J’ai couru tout le marathon. Quand j’ai vu l’arche de l’arrivée, je me suis dit : “Wow, c’est juste là.” Je voyais la vie arriver. Depuis, j’ai pris une force en moi. Je suis devenue Hulk et plus rien ne peut m’arrêter maintenant.

Doudja Mekamcha

Vous savez quoi ? Plus rien ne l’a arrêtée. C’est le plus beau. Elle a réglé son divorce et la garde des enfants (son ancien mari accueille les enfants deux jours par semaine, après avoir fait ses preuves lors de rencontres psychosociales).

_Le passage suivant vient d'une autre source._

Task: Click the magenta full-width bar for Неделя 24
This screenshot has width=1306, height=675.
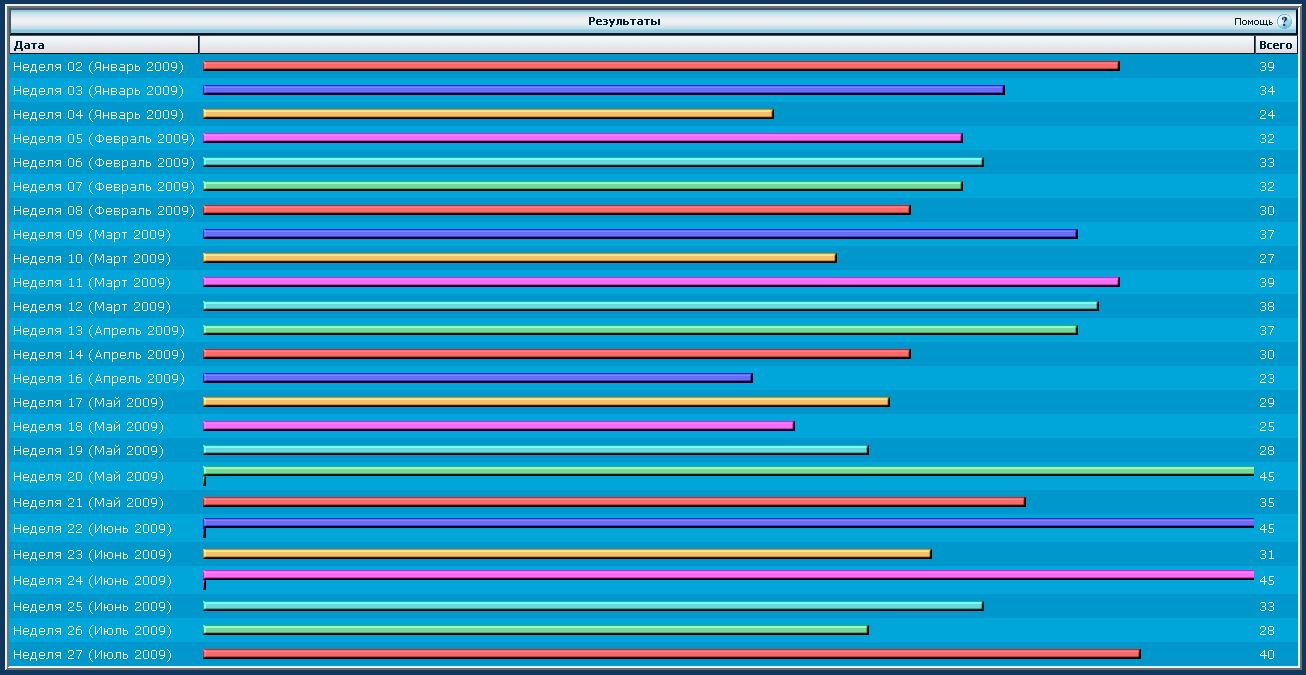Action: [728, 575]
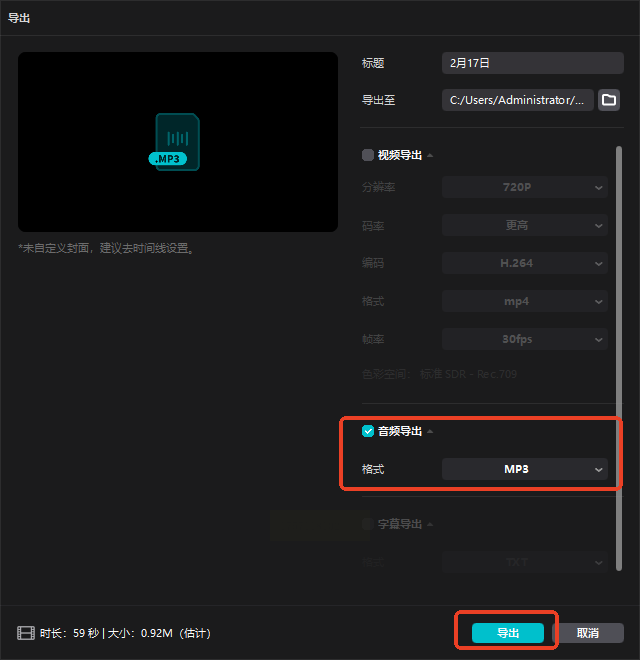Collapse the 音频导出 section arrow
640x660 pixels.
(430, 431)
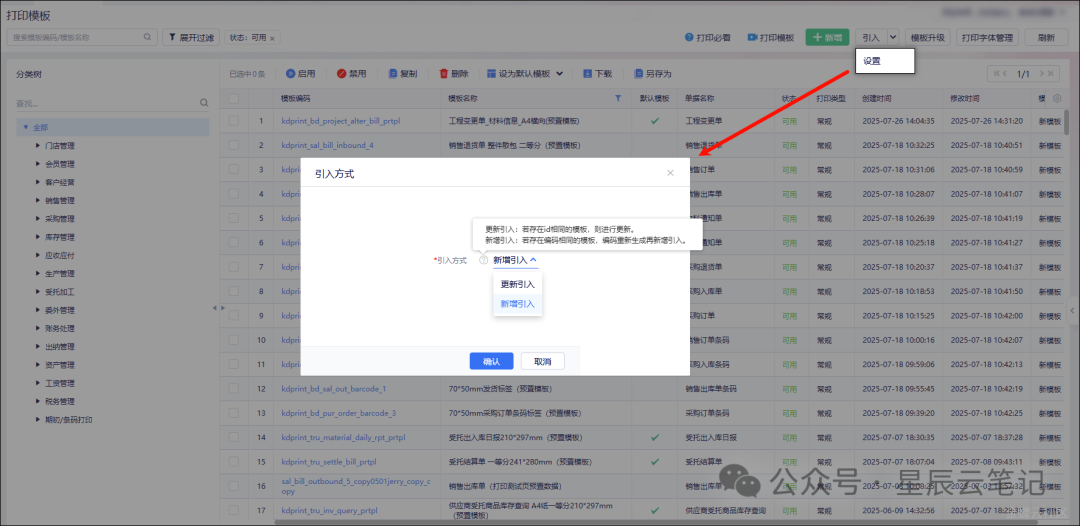Tick the checkbox for row 1

pyautogui.click(x=233, y=121)
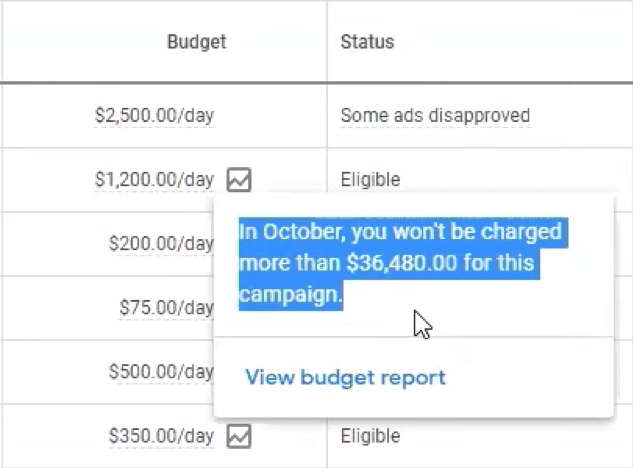Click the Budget column header
Screen dimensions: 633x468
(x=197, y=42)
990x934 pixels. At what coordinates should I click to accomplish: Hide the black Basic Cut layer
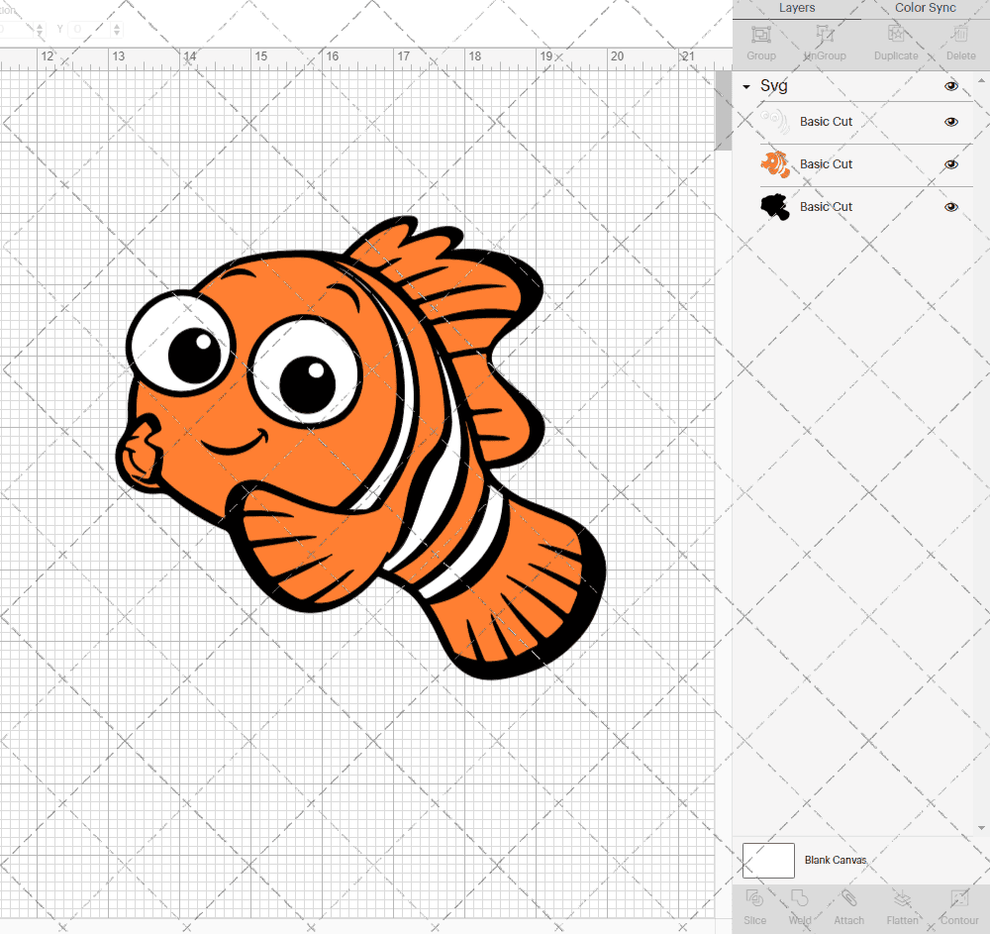point(951,206)
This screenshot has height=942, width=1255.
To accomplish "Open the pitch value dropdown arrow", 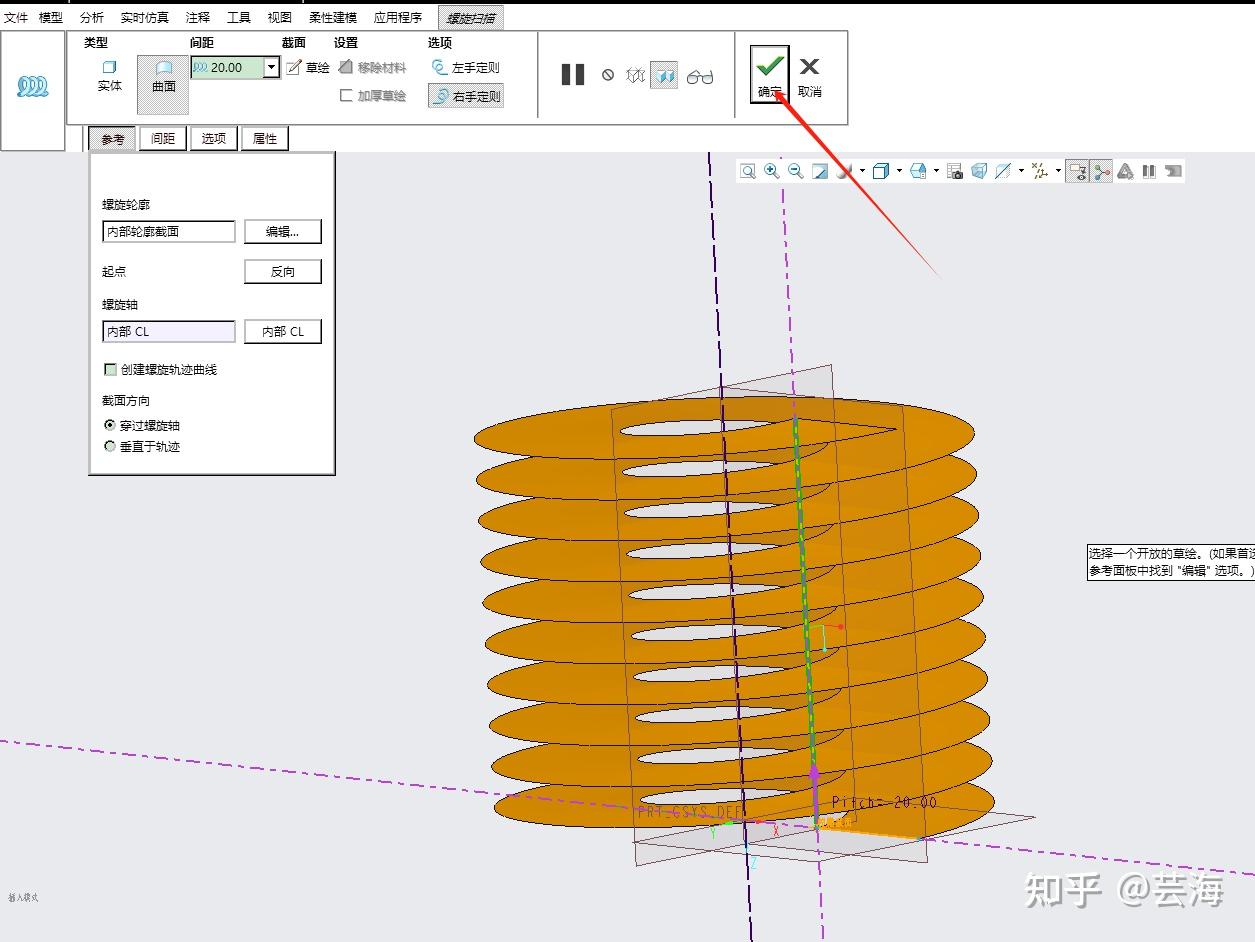I will click(271, 68).
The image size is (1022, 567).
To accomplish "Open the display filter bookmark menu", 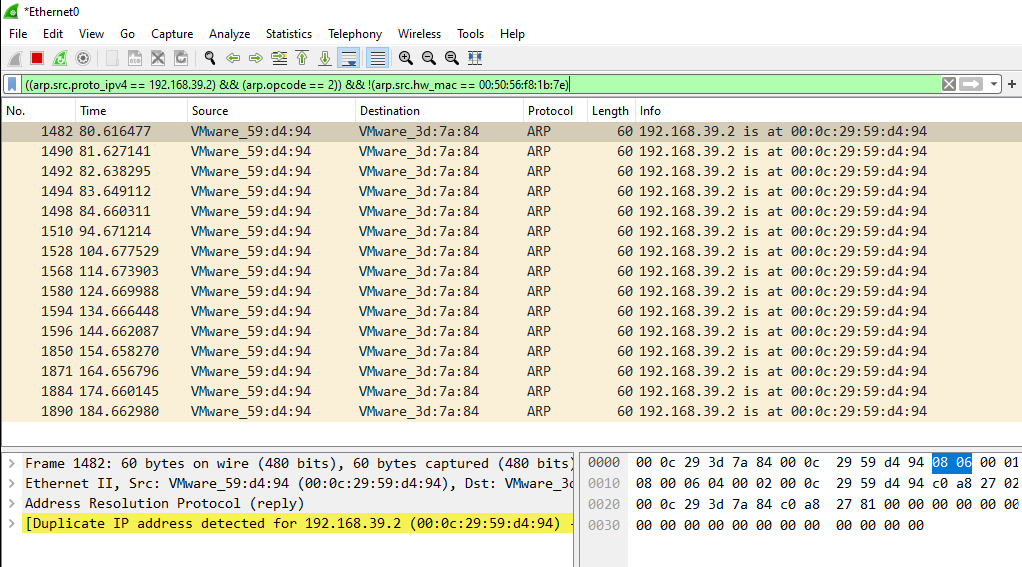I will coord(12,85).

Elle s’est mise au triathlon. Elle a appris à faire du vélo, elle qui n’avait pas eu le droit d’en faire quand elle était petite. C’était en 2014, comme les enfants, avec des genouillères et des coudières. Elle a appris à nager, pour une femme incapable de compléter une longueur… et qui avait tenté de se noyer. Elle rêve maintenant de l’épreuve physique ultime, l’ultra-trail.

Et cet amour du sport, elle le transmet. À ses enfants d’abord, dont les deux garçons sont dans un programme sport-études en karaté et dont la fille n’a pas laissé son état l’empêcher de rallier Québec et Montréal à vélo avec son école. Aux femmes maghrébines aussi, celles qui ont traversé les mêmes épreuves qu’elles. À ses élèves de 5e année, pour qui elle est madame Doudja, celle qui utilise les métaphores sportives pour les encourager.

« À mes enfants : oui, maman est passée par une période difficile, mais regardez comment elle avance et elle réussit. Je ne veux pas juste montrer l’exemple à mes enfants, à mes élèves aussi. Je leur parle comme à des adultes, des vraies choses de la vraie vie. Mon but avec le sport est d’inspirer les gens autour de moi, montrer l’exemple, avoir une vie saine. Je leur ai montré qu’avec le sport, maman s’est développée. Ça a complètement changé ma vie. Je suis devenue forte et confiante. Ils le voient. »

Bientôt, Doudja Mekamcha lèvera les bras au ciel pour célébrer la fin de son demi-Ironman. Il y aura tellement plus derrière ce geste banal.